While Covid-19 might be new, we already know a great deal about how best to communicate with diverse groups.  Even so making a positive impact on behaviour, as opposed to reaching large numbers of people, is complicated. We need only look at the history of anti-drugs education, a classic 'top down' approach  to find extreme examples of misguided health advertising campaigns failing to connect with their target audiences (iconic images became ironic pin ups). With the prospect of a safe vaccine still some time away, the role of the media is critical. Media representations play a vital role in informing public and policy opinions about the causes and solutions to ill-health. The media focus to date has been on the threat posed by so-called outsiders which fits neatly with a post-Brexit narrative and the British popular press. A related part of the problem is the intangible nature of a threat from an invisible virus. Any successful campaign needs to make Covid-19 visible with some attempts at this by inventive users on social media through short films illustrating how Covid-19 can spread through touch or conversely be reduced through self-isolation.

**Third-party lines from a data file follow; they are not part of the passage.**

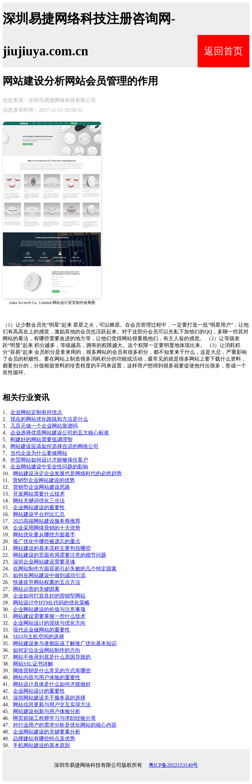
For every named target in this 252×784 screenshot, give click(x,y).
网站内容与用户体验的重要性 (46, 677)
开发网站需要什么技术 (39, 494)
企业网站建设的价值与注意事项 (49, 609)
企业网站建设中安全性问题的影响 (49, 466)
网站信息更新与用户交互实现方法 (52, 704)
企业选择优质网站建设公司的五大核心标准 (59, 432)
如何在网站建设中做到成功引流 (49, 575)
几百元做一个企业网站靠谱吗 (44, 426)
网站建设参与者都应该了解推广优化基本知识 (65, 643)
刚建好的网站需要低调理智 (41, 439)
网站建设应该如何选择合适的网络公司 (54, 446)
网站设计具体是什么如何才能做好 (52, 684)
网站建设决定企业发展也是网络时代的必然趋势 (67, 473)
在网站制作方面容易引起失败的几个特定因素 (65, 568)
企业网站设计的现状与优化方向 (49, 623)
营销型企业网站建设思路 (41, 487)
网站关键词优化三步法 (39, 500)
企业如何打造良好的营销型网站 (49, 596)
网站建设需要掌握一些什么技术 (49, 616)
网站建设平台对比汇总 (39, 514)
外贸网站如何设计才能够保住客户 (49, 460)
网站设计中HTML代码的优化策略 (51, 602)
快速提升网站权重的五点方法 (46, 582)
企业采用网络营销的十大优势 (46, 528)
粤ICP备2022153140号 (173, 765)
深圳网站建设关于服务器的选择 (49, 697)
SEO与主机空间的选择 (38, 636)
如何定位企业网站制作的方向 (46, 650)
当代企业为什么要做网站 (38, 453)
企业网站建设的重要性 (39, 507)
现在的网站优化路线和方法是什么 (49, 419)
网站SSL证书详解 (33, 663)
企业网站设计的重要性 (39, 691)
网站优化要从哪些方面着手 (44, 534)
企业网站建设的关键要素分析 (46, 731)
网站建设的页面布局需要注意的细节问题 (59, 555)
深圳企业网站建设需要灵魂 (44, 562)
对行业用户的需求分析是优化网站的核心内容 (65, 725)
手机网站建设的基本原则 (41, 745)
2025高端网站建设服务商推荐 (46, 521)
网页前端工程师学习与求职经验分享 (54, 718)
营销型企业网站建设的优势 (44, 480)
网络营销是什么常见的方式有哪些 (52, 670)
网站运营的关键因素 (36, 589)
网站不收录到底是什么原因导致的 (52, 657)
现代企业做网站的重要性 (41, 630)
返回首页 (223, 51)
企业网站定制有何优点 (36, 412)
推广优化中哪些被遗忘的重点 (46, 541)
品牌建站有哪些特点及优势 (44, 738)
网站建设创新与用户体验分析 (46, 711)
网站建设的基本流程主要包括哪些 (52, 548)
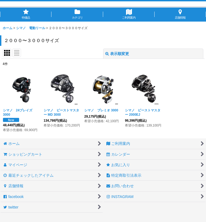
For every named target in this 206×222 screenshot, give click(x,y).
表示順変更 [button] (117, 54)
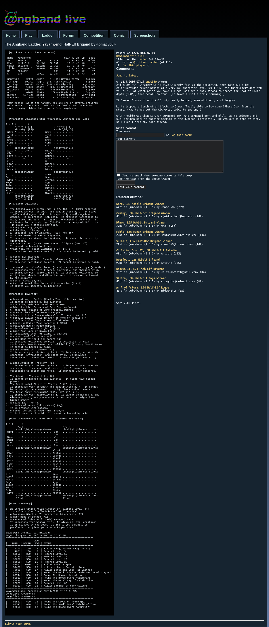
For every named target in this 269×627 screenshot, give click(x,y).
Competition (94, 35)
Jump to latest (127, 75)
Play (28, 35)
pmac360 (151, 81)
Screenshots (144, 35)
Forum (68, 35)
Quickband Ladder (145, 62)
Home (11, 35)
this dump (130, 55)
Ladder (48, 35)
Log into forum (181, 134)
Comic (119, 35)
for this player (134, 65)
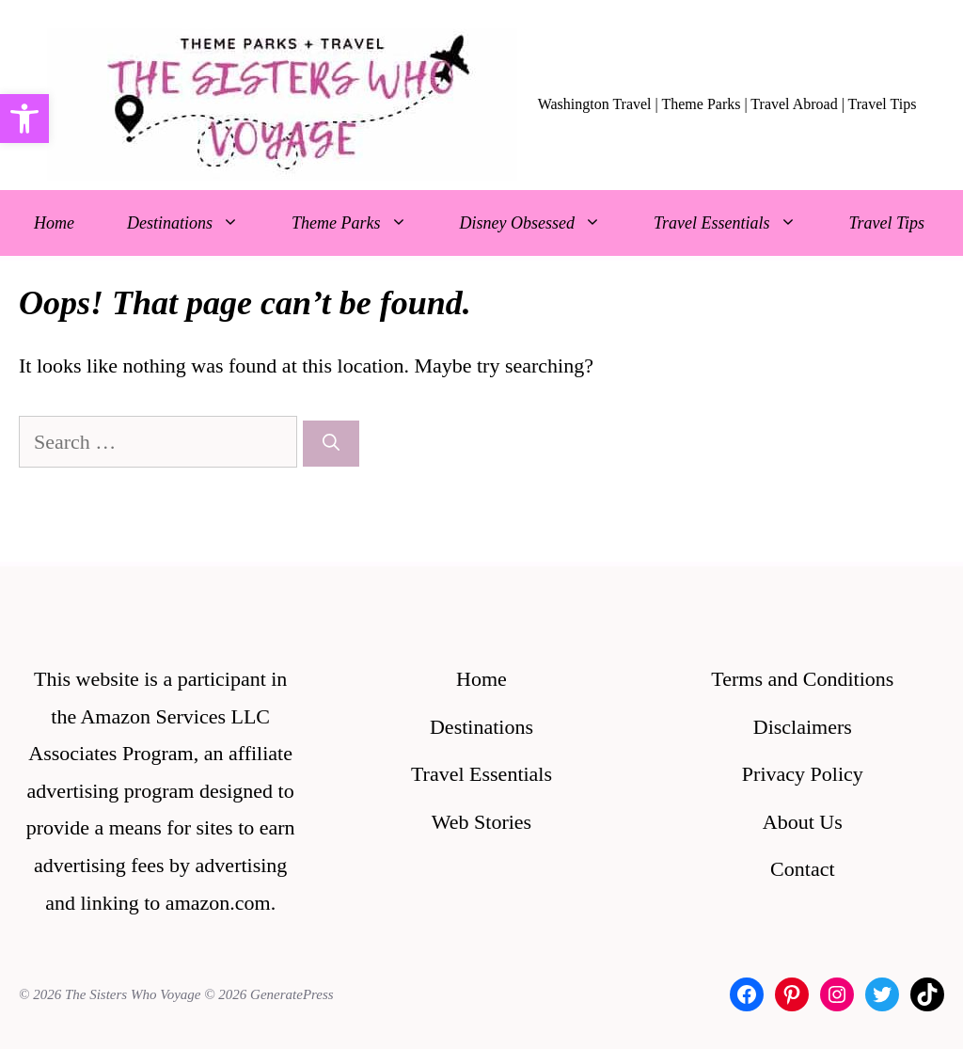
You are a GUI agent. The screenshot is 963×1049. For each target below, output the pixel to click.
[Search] (331, 444)
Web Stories (481, 822)
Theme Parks (362, 223)
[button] (24, 118)
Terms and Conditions (802, 679)
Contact (802, 869)
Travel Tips (887, 223)
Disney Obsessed (543, 223)
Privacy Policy (802, 774)
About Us (803, 822)
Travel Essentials (738, 223)
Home (54, 223)
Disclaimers (802, 727)
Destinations (196, 223)
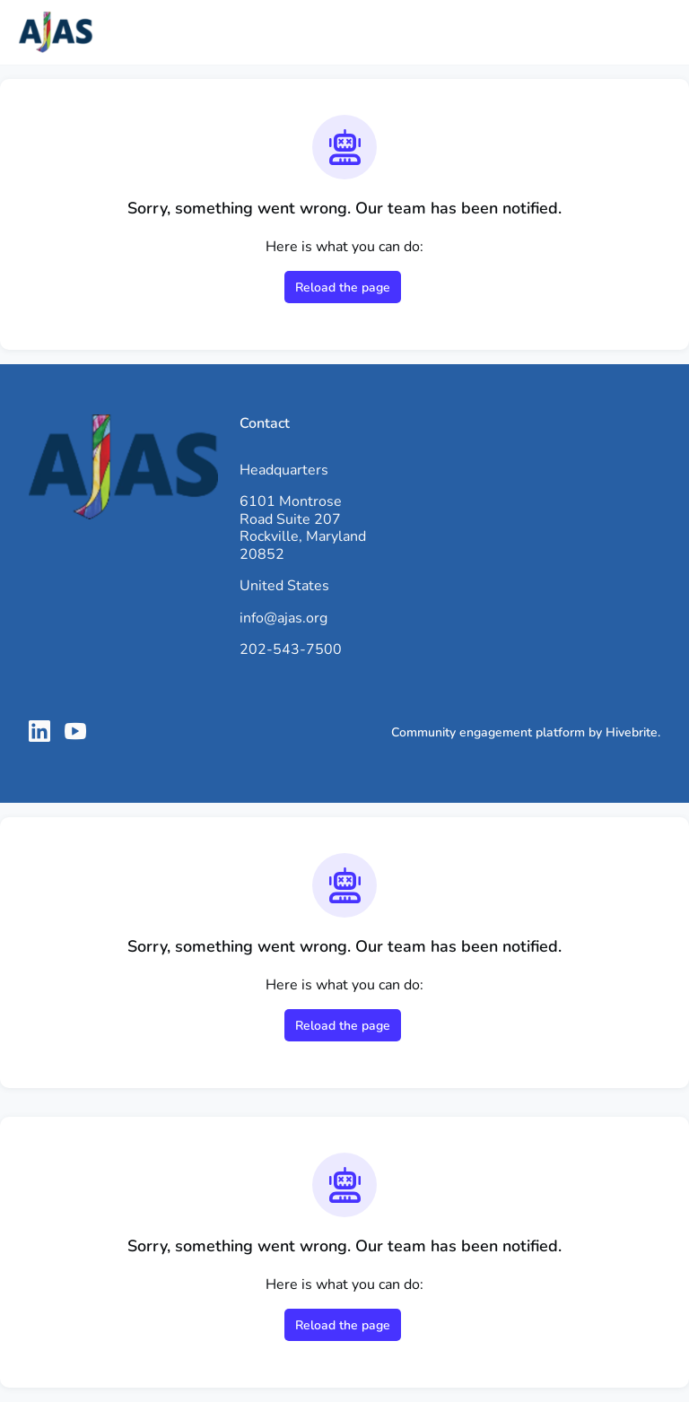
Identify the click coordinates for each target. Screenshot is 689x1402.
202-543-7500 (291, 649)
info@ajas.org (283, 618)
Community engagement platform (488, 732)
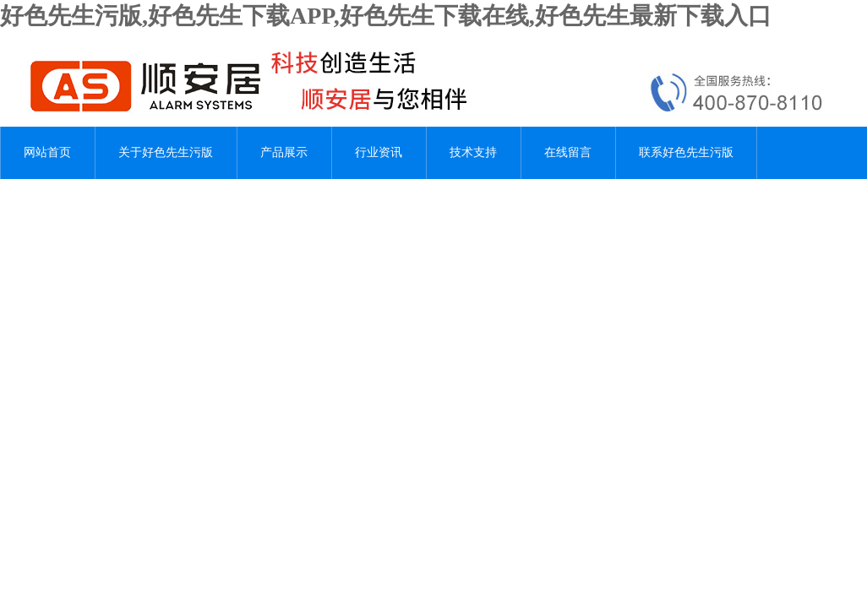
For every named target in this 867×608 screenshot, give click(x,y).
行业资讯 (378, 152)
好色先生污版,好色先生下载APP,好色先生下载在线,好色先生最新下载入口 (386, 16)
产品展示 (284, 152)
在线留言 (568, 152)
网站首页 (47, 152)
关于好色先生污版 (165, 152)
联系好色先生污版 (686, 152)
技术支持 (473, 152)
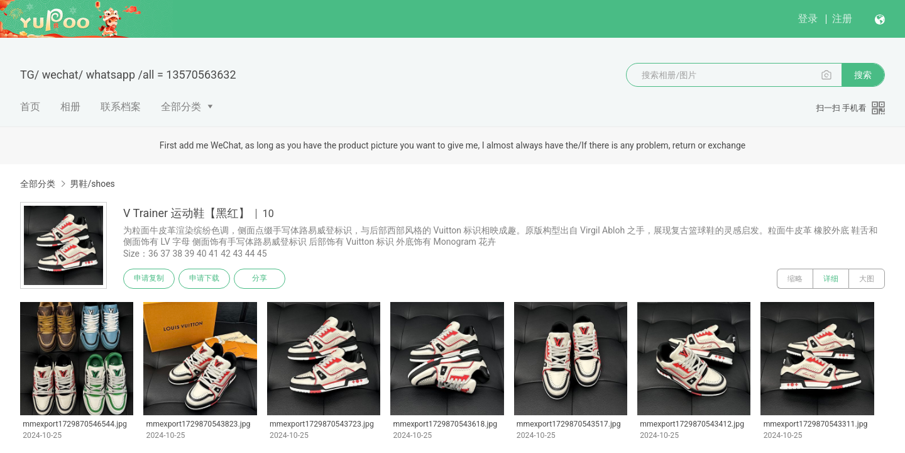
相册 (70, 107)
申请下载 (206, 278)
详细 (830, 278)
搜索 (863, 75)
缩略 (795, 278)
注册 (842, 19)
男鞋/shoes (92, 184)
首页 (30, 107)
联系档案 (121, 107)
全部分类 (181, 107)
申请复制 (149, 278)
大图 (866, 278)
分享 (262, 278)
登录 (808, 19)
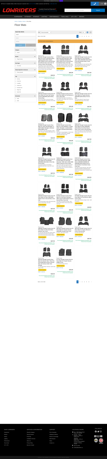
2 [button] (79, 281)
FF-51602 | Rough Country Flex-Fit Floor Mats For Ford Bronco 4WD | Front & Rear (83, 197)
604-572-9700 (77, 445)
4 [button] (84, 281)
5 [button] (86, 281)
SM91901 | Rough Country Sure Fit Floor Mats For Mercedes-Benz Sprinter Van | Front (46, 230)
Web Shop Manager (65, 457)
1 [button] (77, 281)
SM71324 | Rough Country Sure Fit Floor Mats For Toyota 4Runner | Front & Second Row (83, 230)
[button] (75, 282)
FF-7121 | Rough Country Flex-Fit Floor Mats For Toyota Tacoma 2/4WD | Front (65, 261)
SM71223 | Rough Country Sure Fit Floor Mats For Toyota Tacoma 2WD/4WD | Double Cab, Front (65, 230)
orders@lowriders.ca (78, 447)
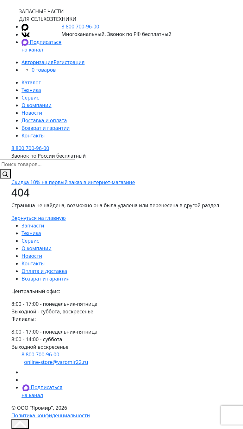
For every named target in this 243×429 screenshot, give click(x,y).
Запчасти (33, 225)
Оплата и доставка (44, 271)
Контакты (33, 135)
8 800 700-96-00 (80, 26)
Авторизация (37, 62)
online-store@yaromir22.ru (56, 362)
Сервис (30, 97)
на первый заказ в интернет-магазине (73, 182)
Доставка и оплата (44, 120)
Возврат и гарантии (46, 127)
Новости (32, 112)
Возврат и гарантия (46, 278)
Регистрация (68, 62)
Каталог (31, 82)
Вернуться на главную (38, 217)
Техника (31, 90)
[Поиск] (5, 173)
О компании (37, 105)
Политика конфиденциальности (50, 415)
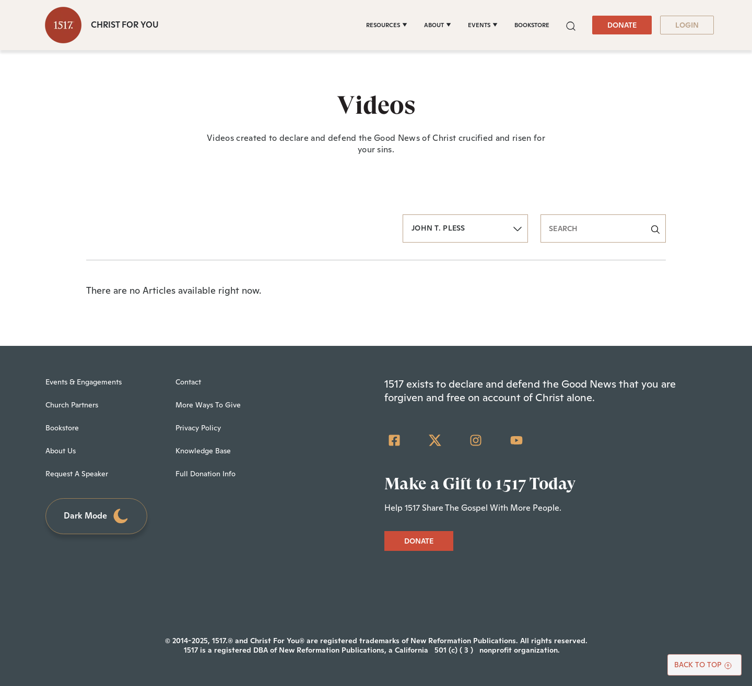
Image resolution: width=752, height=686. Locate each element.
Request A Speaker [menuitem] (76, 473)
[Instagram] (476, 440)
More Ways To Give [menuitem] (208, 405)
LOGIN (687, 25)
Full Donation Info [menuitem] (205, 473)
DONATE (622, 25)
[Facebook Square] (394, 440)
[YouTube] (516, 440)
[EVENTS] (483, 25)
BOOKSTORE (531, 25)
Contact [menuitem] (188, 382)
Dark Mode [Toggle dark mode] (97, 516)
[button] (570, 25)
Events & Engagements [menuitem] (83, 382)
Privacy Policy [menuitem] (198, 427)
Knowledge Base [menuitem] (203, 450)
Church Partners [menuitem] (71, 405)
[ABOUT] (438, 25)
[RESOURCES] (387, 25)
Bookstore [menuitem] (62, 427)
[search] (603, 228)
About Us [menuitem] (60, 450)
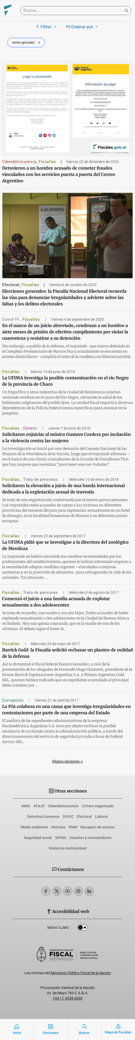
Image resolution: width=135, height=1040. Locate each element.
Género (30, 428)
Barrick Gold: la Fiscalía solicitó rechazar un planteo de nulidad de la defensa (67, 653)
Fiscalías (47, 162)
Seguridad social (38, 838)
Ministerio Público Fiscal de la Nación (81, 973)
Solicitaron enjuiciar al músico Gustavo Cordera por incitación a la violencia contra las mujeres (66, 437)
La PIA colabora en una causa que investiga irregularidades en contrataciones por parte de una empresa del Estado (66, 709)
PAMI (73, 827)
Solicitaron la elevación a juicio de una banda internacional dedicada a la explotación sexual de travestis (63, 489)
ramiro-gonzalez (27, 42)
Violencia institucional (68, 848)
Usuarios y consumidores (90, 838)
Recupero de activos (97, 827)
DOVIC (68, 816)
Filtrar (47, 26)
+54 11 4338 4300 (68, 998)
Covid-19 (11, 319)
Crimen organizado (98, 806)
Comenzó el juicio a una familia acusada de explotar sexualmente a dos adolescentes (56, 602)
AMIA (25, 806)
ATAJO (39, 806)
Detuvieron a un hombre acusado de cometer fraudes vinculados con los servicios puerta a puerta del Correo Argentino (58, 174)
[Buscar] (73, 10)
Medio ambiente (34, 827)
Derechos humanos (43, 816)
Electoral (11, 285)
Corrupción (13, 700)
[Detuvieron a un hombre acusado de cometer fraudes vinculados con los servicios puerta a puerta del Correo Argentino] (67, 108)
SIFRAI (60, 838)
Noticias (58, 827)
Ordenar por (82, 26)
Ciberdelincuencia (19, 162)
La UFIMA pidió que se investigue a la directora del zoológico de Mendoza (65, 545)
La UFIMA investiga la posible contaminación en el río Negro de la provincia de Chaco (65, 381)
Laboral (101, 816)
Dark (83, 928)
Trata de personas (41, 479)
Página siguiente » (67, 761)
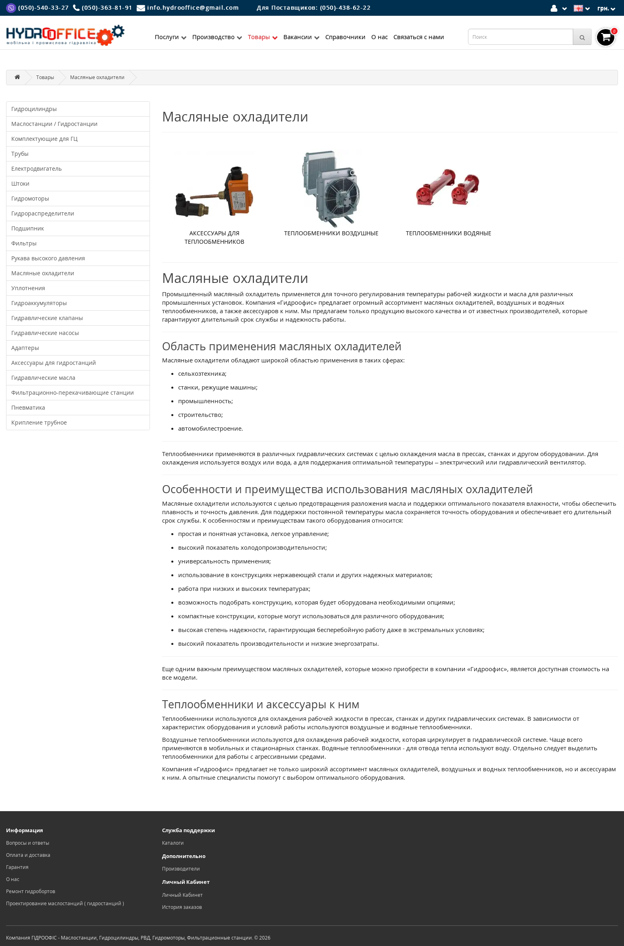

We also know that public health campaigns that fail to account for structural and material inequalities create challenges. Campaigns to encourage members of the public to compel their healthcare provider to wash their hands (prompted by SARS or H1N1) do not work, because they fail to address differences in power between patients and professionals. Requests to work from home, connect online and distance close family members ignore power differentials and assume social and cultural capital that is unevenly distributed. So far, messages have assumed that audiences are blank slates ready to be the recipients of health advice. Still, we know that understanding social practices, as well as myths and misconceptions are vital to successful public health communications.

The final challenge is promoting collective responsibility to the population rather than to the individual. Audiences have grown used to industry strategies campaigning around the 'principle of choice' which has been used to dismiss concerns, for example, regarding the global marketing practices of Big Food. UK audiences witnessed Boris Johnson’s apparent struggle with the idea of restricting personal freedom to contain the epidemic. These messages are clearly at odds with his libertarian beliefs, and successful communication requires trust in an authentic messenger (which is why the video message from NHS Belfast respiratory team may reap some rewards). 

Media can undoubtedly help create new community norms, engage audiences in novel ways and bring about social change, but without recognising the social and cultural context in which communications are being constructed, received and distributed these are unlikely to succeed.